(Data in this exercise):
---

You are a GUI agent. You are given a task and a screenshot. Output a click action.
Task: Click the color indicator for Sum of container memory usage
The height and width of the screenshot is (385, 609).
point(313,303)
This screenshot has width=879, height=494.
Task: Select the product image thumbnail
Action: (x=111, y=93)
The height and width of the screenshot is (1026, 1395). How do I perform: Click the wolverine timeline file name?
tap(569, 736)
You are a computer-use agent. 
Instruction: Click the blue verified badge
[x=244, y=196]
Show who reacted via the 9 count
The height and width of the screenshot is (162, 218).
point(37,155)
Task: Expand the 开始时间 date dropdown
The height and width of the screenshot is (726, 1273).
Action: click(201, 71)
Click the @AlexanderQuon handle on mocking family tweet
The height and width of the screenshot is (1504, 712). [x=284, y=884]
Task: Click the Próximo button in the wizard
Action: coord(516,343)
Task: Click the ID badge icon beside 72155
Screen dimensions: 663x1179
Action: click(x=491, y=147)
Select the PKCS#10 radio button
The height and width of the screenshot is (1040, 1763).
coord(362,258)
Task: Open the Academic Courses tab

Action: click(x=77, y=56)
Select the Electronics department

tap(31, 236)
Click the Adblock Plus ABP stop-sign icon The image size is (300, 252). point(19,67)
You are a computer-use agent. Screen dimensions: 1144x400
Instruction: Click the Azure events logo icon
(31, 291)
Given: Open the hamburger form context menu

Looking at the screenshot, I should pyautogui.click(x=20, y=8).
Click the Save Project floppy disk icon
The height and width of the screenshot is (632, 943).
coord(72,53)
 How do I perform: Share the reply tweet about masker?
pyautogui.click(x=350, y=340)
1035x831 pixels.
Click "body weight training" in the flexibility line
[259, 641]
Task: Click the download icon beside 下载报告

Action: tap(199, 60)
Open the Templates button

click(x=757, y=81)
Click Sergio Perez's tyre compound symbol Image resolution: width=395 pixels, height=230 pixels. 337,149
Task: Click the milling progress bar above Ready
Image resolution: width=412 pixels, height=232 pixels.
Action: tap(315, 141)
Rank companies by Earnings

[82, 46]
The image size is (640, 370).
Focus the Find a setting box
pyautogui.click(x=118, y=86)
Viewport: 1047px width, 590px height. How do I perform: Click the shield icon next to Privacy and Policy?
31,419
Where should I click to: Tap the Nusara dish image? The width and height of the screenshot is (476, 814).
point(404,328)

---

Copy out each line in the records that includes the string "point", treating uppercase and lowercase as different.

(Exercise result):
point(313,303)
point(37,155)
Click the Adblock Plus ABP stop-sign icon The image size is (300, 252). point(19,67)
point(404,328)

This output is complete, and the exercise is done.